*** RECORDS SHOWN
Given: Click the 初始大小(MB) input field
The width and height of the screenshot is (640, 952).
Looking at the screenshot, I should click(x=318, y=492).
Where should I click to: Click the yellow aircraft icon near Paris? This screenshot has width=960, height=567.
******
*** RECORDS SHOWN
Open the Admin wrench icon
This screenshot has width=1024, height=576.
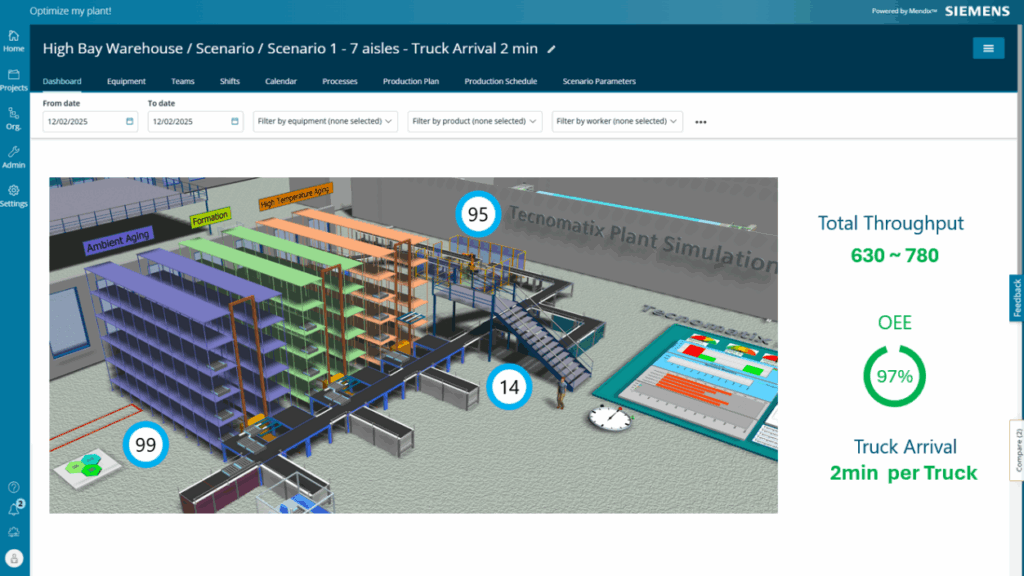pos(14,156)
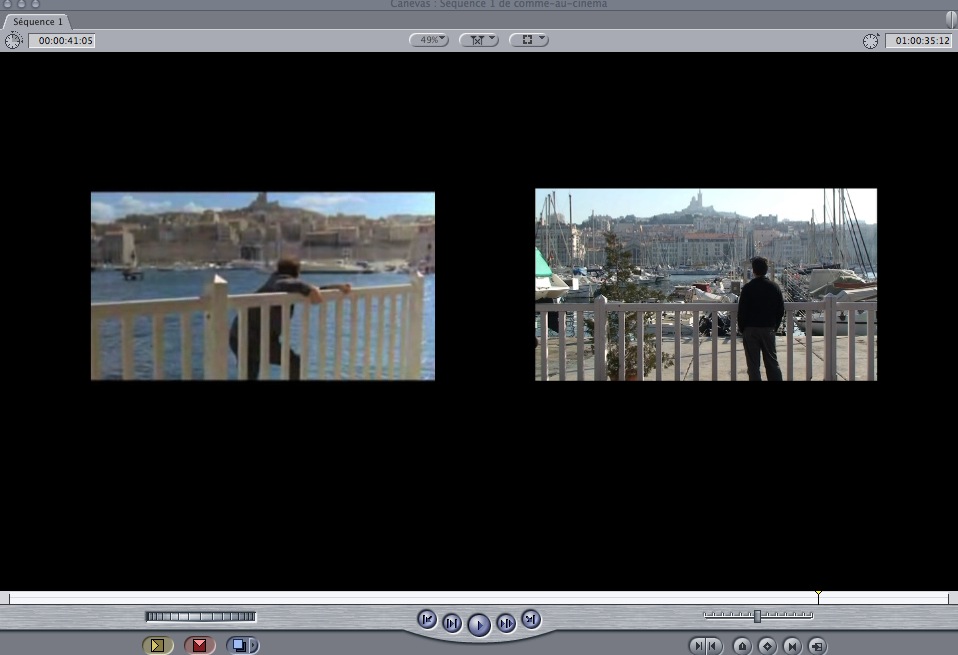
******
For this exercise, find all lines in the records containing the word "icon" and copy them.

Where should I click to: Click the yellow aircraft icon near Paris? This screenshot has width=960, height=567.
Open the Admin wrench icon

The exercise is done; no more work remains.